Three years ago last September, The Oak Ridge Boys performed as part of K-State’s McCain Auditorium series. On that occasion, they managed to work a reference to the university’s football team into a song listing items of which Americans can be proud.
So it wasn’t any wonder on Sunday that the quartet referred to the Cats’ victory, the night before, over Iowa State. But surely they were kidding when they said they wished they had been there Saturday to sing the National Anthem. It was cold, cold, cold on the field.
But it was cozy in McCain on Sunday night. And the large crowd got cozy entertainment. Not so much rock ‘n’ roll as the last Oaks’ appearance here, when they sang “Seven Nation Army.” That’s a Jack White song sung a lot by football crowds and now even by European soccer crowds who probably don’t know the song announces “I’m going to Wichita.”

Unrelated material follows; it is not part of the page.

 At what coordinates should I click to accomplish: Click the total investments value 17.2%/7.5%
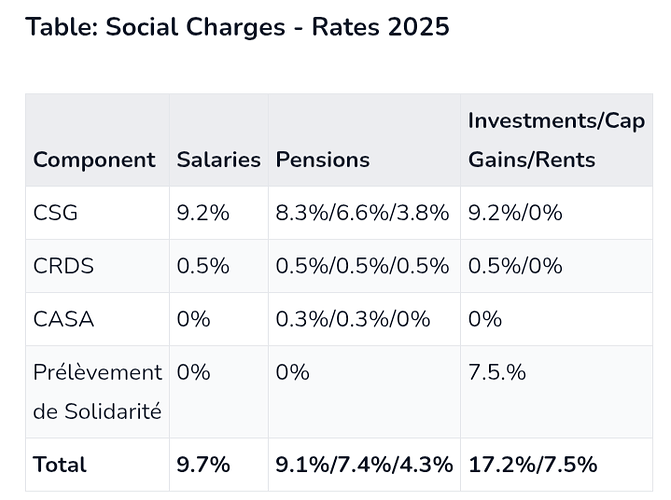(x=532, y=465)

It takes several degrees of separation to get from the terraces of English sport to the good humor of the Oak Ridge Boys. The group began as a gospel music outfit back in the 1940s. This lineup — Duane Allen, William Lee Golden, Joe Bonsall, and Richard Sterban — has been together since the early 1970s, around the time the Oaks began to embrace secular music.
These are the guys who sang “Elvira,” “American Made” and “Y’all Come Back Saloon.” Since the height of their popularity (Bonsall called it the time “when the Oak Ridge Boys ruled the world”), they have continued to record and tour, tour, tour. Their preference for happy or uptempo music helped them to maintain a large following.
Their crowd has aged a bit. They don’t stand on their chairs to sing along any more. And the singers have aged, themselves. They may have, in football parlance, “lost a step.”
Maybe the voices weren’t as rich as they were even three years ago. But they aren’t offering the songs as new experiences. The pleasure of hearing the Oaks these days is a little more a ritual one and a little less a musical one.
The musical fun in the two-set, 27-song show came from listening to the backing band: three guitars, drums, electric bass and keyboards. Most of the musicians have been with the act for years, and they were Nashville solid in the same way they had been in 2016.
Steel guitar and fiddle player Rex Wiseman still got his carries during the performance, as did piano player Ron Fairchild. The instrumentalists demonstrated the sharp corners of the music for us where the slightly less vital singing performances would have done the work a decade ago.
Not that the quartet didn’t sometimes sound like themselves. They warmed up on a couple of shortened early numbers. We saw them and then we saw, projected above the group, closed circuit TV images taken from different angles, that gave us the singing framed in constantly changing ways.
The first set — the hits segment — slowed down for a couple of sweeter things (“Thank God for Kids” and “Did I Make a Difference”), but got up and rocking with “Elvira” just before the intermission.
The second set was reserved for Christmas music. Christmas trees and a fireplace set (with rocking chairs retained at the end of the sponsorship of their performances by the “Cracker Barrel” restaurant chain) helped set the stage. Santa made an appearance and gave away some presents to kids willing to approach the stage.
Most of the numbers during this session were contemporary songs rather than traditional carols. Then the quartet waxed a little religious — remember the group’s origin in gospel. And we ended up after more than two hours with “Joy to the World,” the Isaac Watts version, not the Hoyt Axton version about the bullfrog.
And late in the Christmas set, as Sterban was taking his turn reminiscing, he referred to K-State’s 2020 football schedule. He noted that the Nashville-resident SEC member, the Vanderbilt Commodores, would be coming to our stadium.
Must remember to sing them “Seven Nation Army.”